Depok, 14 Mei 2018 – Mahasiswa Vokasi Komunikasi Hubungan Masyarakat Universitas Indonesia menyelenggarakan acara talk show Emergency UI 2018 yang diadakan di Auditorium Vokasi Universitas Indonesia, Depok. Acara ini bertemakan “Digital Literacy for Safe and Healthy” yang merujuk kondisi perkembangan teknologi yang semakin maju sehingga memaksakan para penggunanya untuk meningkatkan literasi dunia digital.

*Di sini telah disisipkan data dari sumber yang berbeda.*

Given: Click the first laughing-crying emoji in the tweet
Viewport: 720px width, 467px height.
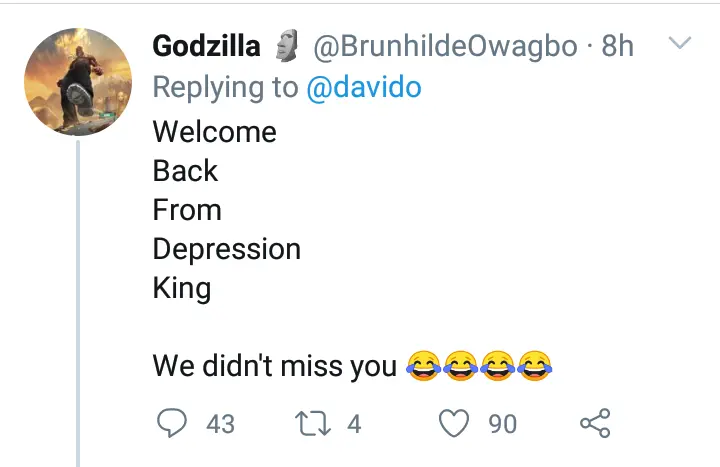Looking at the screenshot, I should coord(424,367).
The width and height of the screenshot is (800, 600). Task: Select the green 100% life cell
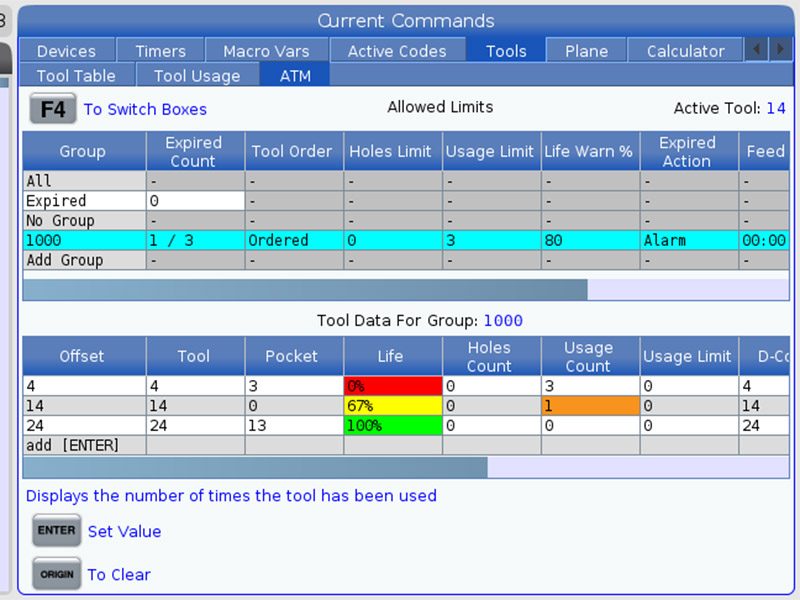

Seperti yang kita ketahui, arus perkembangan teknologi dan internet terkadang membuat pengguna semakin hanyut dalam aliran tanpa batasan dan perlindungan. Kita sendiri terkadang terlalu menikmati kemudahan dan efisiensi yang diberikan, sehingga kita lupa dalam penggunaanya membutuhkan kecerdasan yang cukup dari penggunanya.

Acara ini dihadiri oleh 5 pembicara yang membahas mengenai bagaimana cara penggunaan media sosial yang efektif dan bijak dengan pembicara sebagai berikut; Krishna Nugraha sebagai Senior Digital Marketing Specialist Tokopedia, Mellissa Grace sebagai Psikolog Klinis & Artis, I Gusti Ngurah Asthika Dhamasatya sebagai VP E-Channel Business Head PT Bank Danamon Indonesia, Andi Dorma Silalahi sebagai Indonesia Digital Practitioner, Winner of Google Awards 2010, SEA, serta Devie Rahmawati sebagai Pakar Komunikasi Universitas Indonesia.

Emergency UI 2018 tidak hanya dihadiri oleh kalangan mahasiswa yang terbilang sering menggunakan media sosial, tetapi juga kalangan berusia 25 tahun keatas ikut berpartisipasi dalam talk show ini. Selain itu, peminat dari acara Emergency UI 2018 tidak hanya di masyarakat yang berdomisili Jabodetabek, tetapi meluas sampai masyarakat luar Jabodetabek seperti Cirebon dan Palembang.

“Oleh karena itu, Emergency UI 2018 hadir di tengah masyarakat saat ini untuk memberikan wawasan dan pedoman mengenai bagaimana literasi digital diterapkan dalam kehidupan sehari- hari.” Ucap Ayunda Azzahrah, Ketua Pelaksana Emergency UI 2018.